Reeds den 16den Februari) 1849 moest hij te Keulen wegens twee drukpersovertredingen voor de regtbank verschijnen. Van de eene werd hij vrijgesproken, maar de andere bezorgde hem eene gevangenisstraf van 2 maanden. Eenige dagen te voren had Bonn hem tct afgevaardigde naar de Pruissische Tweede Kamer gekozen. Toen voorts, [nadat de Koning van Pruissen de keizerskroon afgewezen had, in sommige steden der Rijnprovincie onlusten ontstonden, nam Kinkel deel aan het verzet van den landweer te Elberfeld, vlugtte vervolgens naar de Pfalz en voegde zich hier bij de Badensche opstandelingen. In Junij 1849 door de Pruissische troepen in Baden gevangen genomen, werd hij door de militaire regtbank te Rastadt tot levenslange vestingstraf veroordeeld, doch op last des Konings in eene gewone gevangenis opgesloten. Men bragt hem in het tuchthuis te Naugardt en riep hem vanhier in April 1850 wegens bestorming van het tuighuis te Siegburg nogmaals voor de assises te Keulen, maar hij werd er na eene schitterende verdediging, door hem zelven uitgesproken, onschuldig verklaard. Sedert dien tijd onderging hij te Spandau eene gestrenge kerkerstraf, totdat het hem in November 1850, geholpen door den student Karl Schürz, gelukte aan de gevangenschap te ontkomen en Engeland te bereiken. Aanvankelijk voegde hij er zich bij de overige staatkundige uitgewekenen, maar liet hen weldra varen en begaf zich in het najaar van 1851 naar Amerika, vanwaar hij na verloop van eenigen tijd naar Londen terugkeerde.
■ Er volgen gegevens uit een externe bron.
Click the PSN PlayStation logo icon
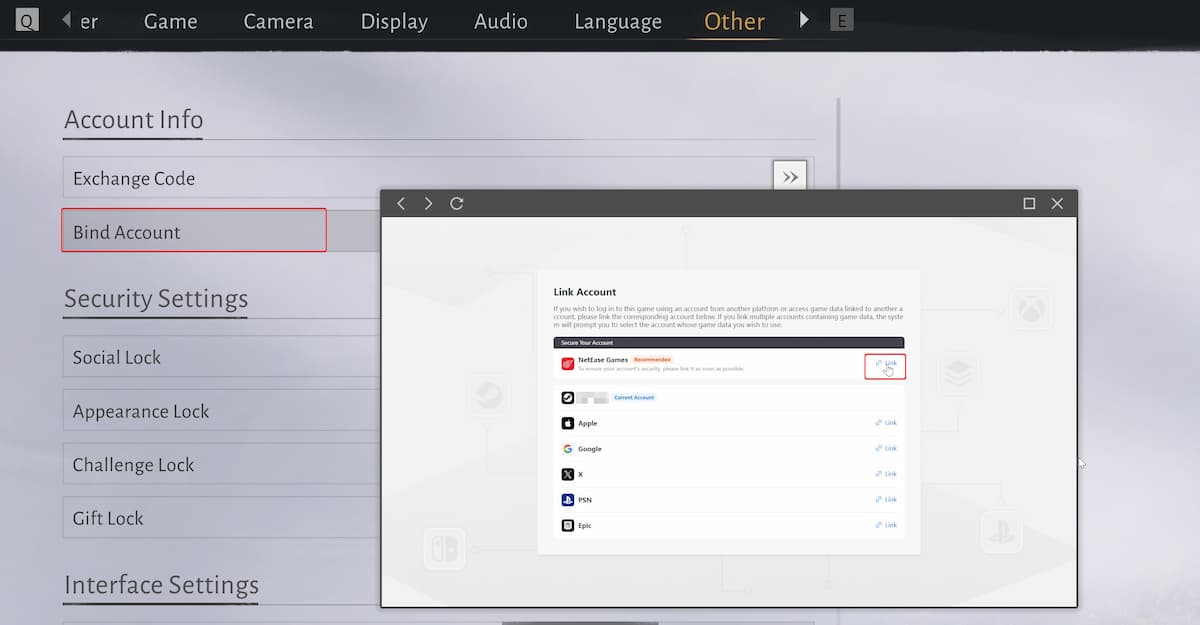 coord(568,500)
Hier zag hij zich in 1853 benoemd tot hoogleeraar aan eene damesschool in BedfordSquare, alsmede tot onderwijzer aan eenige andere inrigtingen, en stichtte in 1857 het Duitsche tijdschrift: „Hermann”. Voorts hield hij met goed gevolg te Londen en in andere groote steden voorlezingen over Duitsche letterkunde en kunst. In April 1866 ontving hij een beroep als hoogleeraar naar de polytechnische school te Zürich. en begaf zich derwaarts. Van zijne geschriften vermelden wij nog het treurspel: „Nimrod (1857)”. — Zijne echtgenoote Johanna Mockel, geboren te Bonn den 8sten julij 1807, onderscheidde zich door hare gaven voor de muziek. Reeds in 1823 huwde zij met den boek- en kunsthandelaar Mathieux te Keulen, doch scheidde van hem in 1840 en trad in 1843 op nieuw in den echt met Kinkel, dien zij in 1851 naar Londen volgde. Hier overleed zij den 17den November 1858 ten gevolge van een val uit het raam. Behalve verhalen, welke tegelijk met die van haren echtgenoot in het licht verschenen, schreef zij: „Acht Briefe über Klavierunterricht (1852)”, — en uit hare nagelaten papieren werd de roman: „Hans Ibeles in Londen (1860, 2 dln)” openbaar gemaakt.